PROBLEM DESCRIPTION:
Omitting every picture, copy the lines from the one that contains "You are a GUI" through the last line of the records below, exactly and with nothing added.
►
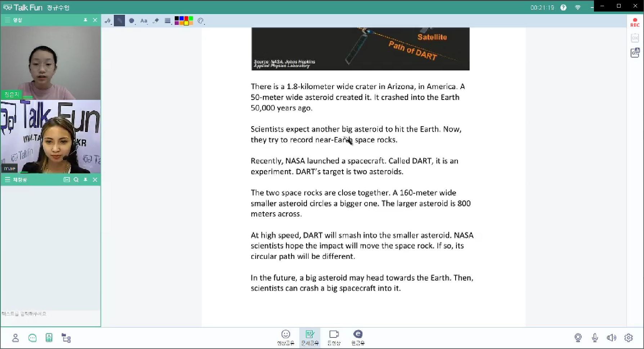The height and width of the screenshot is (349, 644).
Task: Toggle the REC recording button
Action: (635, 22)
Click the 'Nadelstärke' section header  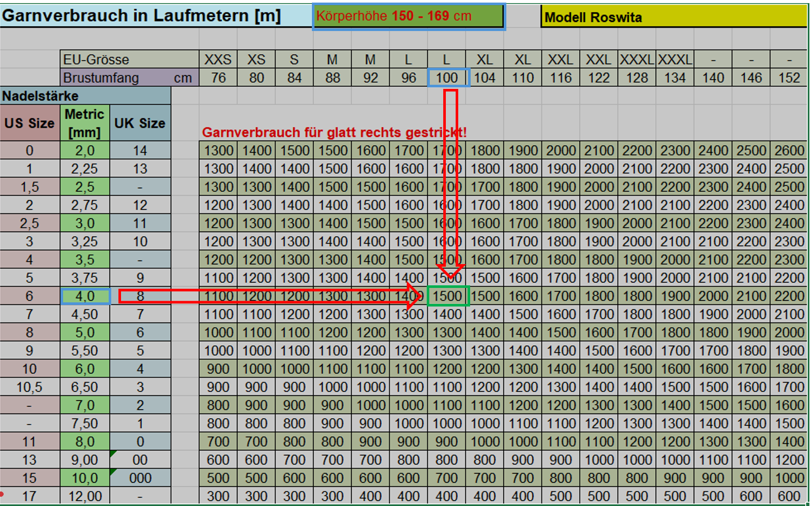pyautogui.click(x=40, y=96)
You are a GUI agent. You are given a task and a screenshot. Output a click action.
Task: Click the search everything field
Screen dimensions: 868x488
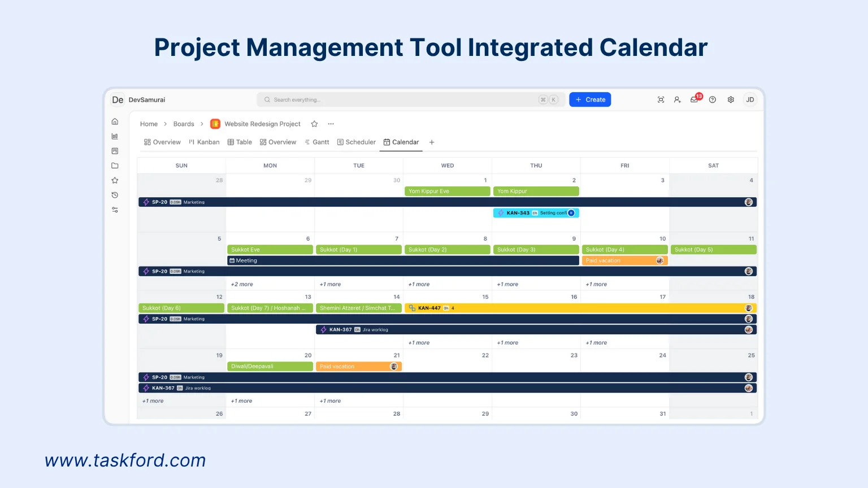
◄
RESULT OF THIS TASK:
You are a GUI agent. You are given a task and a screenshot. Output a click action.
Task: Click the search everything field
Screen dimensions: 868x488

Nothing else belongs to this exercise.